Resposta rápida
Em regra, sim. O STJ decidiu, em precedente divulgado em informativo de jurisprudência, que o ataque hacker, por si só, não livra o agente de tratamento de dados de suas obrigações. Se a empresa não provar que o vazamento decorreu exclusivamente do incidente de segurança causado por terceiro, não se aplica a excludente do art. 43, III, da LGPD.
O dever de segurança do agente de tratamento
A proteção de dados pessoais é direito fundamental (art. 5º, LXXIX, da Constituição, incluído pela EC 115/2022), e as empresas que tratam dados têm obrigação legal de adotar as medidas de segurança que o titular pode legitimamente esperar, seguindo padrões de boas práticas, governança e conformidade com a LGPD.
O tratamento é considerado irregular quando deixa de fornecer a segurança esperada pelo titular, consideradas as técnicas disponíveis à época (art. 44, III, da LGPD).

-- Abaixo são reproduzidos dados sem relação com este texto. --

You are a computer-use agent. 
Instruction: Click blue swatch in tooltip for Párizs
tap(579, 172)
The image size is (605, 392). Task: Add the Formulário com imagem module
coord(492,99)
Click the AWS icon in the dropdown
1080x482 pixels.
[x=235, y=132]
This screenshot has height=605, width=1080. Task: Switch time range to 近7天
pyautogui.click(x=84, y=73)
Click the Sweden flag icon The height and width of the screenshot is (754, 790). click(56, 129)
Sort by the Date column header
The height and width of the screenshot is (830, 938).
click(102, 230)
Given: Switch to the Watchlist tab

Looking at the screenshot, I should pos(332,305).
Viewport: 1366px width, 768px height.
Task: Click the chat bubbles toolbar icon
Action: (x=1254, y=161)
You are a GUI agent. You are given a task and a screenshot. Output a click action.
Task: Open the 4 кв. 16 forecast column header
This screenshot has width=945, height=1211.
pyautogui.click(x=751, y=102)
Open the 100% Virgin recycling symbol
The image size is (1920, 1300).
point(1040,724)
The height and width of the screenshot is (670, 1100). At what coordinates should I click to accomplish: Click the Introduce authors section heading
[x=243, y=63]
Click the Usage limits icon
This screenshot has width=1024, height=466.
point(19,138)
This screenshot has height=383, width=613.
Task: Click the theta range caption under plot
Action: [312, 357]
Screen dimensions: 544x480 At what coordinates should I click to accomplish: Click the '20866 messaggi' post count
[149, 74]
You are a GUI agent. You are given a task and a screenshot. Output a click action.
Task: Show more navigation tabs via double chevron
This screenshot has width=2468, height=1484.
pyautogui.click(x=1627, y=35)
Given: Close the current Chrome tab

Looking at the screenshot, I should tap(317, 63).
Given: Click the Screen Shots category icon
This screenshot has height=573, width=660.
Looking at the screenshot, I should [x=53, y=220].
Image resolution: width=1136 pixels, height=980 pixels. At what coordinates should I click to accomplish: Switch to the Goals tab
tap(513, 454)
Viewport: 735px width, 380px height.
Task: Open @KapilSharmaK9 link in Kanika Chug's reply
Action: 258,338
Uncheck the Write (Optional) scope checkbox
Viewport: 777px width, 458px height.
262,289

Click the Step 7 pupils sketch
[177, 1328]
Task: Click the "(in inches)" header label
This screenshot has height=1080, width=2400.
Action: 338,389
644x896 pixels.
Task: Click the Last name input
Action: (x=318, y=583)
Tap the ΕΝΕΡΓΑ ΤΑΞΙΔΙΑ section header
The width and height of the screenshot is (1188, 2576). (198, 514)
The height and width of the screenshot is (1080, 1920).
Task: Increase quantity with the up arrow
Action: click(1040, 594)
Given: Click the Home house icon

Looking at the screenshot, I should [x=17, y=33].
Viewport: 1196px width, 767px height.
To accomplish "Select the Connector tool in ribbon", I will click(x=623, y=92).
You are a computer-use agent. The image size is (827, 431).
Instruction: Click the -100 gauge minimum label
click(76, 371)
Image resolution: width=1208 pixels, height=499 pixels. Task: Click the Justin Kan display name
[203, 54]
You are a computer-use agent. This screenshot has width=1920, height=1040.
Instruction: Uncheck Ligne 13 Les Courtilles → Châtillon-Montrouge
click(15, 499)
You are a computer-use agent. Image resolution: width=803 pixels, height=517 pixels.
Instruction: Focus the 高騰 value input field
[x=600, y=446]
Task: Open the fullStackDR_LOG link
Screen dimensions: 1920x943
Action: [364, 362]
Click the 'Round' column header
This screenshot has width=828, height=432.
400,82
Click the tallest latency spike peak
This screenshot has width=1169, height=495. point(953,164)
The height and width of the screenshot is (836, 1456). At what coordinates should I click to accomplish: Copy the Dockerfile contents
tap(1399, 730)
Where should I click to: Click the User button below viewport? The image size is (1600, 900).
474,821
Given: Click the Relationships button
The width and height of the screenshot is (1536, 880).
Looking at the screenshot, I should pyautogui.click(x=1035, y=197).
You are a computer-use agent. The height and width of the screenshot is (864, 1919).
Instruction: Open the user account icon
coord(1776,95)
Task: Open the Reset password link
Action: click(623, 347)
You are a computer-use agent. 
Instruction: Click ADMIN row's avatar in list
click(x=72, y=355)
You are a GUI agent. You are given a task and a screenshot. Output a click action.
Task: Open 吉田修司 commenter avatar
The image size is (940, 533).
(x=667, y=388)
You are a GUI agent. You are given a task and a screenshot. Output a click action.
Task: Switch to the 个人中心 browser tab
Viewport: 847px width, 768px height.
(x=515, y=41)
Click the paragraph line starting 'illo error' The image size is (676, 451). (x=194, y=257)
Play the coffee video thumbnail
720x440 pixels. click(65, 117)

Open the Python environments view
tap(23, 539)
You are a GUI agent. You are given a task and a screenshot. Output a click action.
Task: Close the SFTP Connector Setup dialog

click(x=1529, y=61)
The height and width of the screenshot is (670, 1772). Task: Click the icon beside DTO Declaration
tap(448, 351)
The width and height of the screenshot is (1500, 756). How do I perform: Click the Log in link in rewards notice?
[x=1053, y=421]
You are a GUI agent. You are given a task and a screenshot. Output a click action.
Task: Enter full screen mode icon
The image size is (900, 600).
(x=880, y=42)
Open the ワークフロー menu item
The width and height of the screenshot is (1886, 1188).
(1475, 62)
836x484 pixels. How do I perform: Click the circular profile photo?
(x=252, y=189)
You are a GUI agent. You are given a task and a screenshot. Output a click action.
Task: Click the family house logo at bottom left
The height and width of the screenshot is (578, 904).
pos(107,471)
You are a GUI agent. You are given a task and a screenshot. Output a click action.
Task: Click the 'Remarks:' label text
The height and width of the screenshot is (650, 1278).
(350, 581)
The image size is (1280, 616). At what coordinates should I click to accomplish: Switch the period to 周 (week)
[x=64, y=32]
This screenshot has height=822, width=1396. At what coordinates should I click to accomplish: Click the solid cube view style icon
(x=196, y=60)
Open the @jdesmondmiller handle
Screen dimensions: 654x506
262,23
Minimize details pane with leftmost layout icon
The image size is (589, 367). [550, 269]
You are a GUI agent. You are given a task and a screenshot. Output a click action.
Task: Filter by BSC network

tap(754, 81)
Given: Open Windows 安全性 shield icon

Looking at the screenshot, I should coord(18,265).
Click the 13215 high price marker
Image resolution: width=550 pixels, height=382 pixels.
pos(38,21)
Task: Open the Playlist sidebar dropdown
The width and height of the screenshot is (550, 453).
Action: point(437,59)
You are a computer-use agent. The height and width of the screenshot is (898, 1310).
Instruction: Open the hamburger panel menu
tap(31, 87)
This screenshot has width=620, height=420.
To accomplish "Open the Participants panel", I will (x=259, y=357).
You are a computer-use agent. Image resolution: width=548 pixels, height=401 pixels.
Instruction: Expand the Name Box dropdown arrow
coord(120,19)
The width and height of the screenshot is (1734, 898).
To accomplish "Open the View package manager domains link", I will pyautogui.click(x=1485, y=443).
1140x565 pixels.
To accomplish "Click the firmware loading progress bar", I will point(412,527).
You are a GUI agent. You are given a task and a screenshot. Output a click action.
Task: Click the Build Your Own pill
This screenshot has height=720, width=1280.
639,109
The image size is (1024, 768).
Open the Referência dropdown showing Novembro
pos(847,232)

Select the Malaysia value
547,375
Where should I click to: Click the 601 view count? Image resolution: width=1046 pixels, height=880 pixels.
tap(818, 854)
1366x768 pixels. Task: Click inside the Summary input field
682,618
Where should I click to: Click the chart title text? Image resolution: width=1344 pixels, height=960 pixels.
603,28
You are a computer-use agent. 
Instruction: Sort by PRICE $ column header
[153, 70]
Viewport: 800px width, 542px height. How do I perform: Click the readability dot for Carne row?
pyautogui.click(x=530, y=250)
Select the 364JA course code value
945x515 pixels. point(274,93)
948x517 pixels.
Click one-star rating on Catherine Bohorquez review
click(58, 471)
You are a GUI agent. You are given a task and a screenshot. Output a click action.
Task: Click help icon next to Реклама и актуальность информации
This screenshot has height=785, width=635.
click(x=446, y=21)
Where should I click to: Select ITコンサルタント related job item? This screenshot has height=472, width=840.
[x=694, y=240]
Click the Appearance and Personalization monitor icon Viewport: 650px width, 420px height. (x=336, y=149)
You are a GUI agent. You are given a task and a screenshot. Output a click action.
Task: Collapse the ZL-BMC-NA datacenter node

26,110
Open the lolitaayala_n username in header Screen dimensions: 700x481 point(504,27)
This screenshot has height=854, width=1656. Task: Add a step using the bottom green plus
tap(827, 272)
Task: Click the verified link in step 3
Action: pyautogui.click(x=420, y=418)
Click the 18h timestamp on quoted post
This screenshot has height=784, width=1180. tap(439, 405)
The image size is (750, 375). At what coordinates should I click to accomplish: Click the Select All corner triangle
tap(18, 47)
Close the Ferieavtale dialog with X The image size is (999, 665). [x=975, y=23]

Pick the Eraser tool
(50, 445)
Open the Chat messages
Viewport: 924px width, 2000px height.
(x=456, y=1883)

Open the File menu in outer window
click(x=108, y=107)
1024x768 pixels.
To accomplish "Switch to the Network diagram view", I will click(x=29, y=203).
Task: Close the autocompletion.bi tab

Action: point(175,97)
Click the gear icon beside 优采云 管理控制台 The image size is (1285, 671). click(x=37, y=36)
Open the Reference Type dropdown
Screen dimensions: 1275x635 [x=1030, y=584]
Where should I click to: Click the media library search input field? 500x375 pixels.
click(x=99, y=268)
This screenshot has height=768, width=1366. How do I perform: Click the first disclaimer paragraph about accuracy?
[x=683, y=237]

A alegação genérica de ataque hacker não basta: cabe à empresa comprovar que o vazamento ocorreu exclusivamente por culpa de terceiro para invocar a excludente de responsabilidade.
As obrigações impostas no caso concreto
No precedente, que envolvia vazamento de dados não sensíveis, o STJ manteve a condenação da empresa a cumprir deveres de transparência: informar as entidades públicas e privadas com as quais compartilhou os dados (art. 18, VII) e fornecer declaração completa sobre origem, critérios e finalidade do tratamento, além de cópia dos dados do titular (art. 19, II).
A extensão da responsabilidade em cada vazamento, inclusive quanto a eventual indenização, depende das provas sobre a falha de segurança e a conduta da empresa, o que os tribunais examinam caso a caso.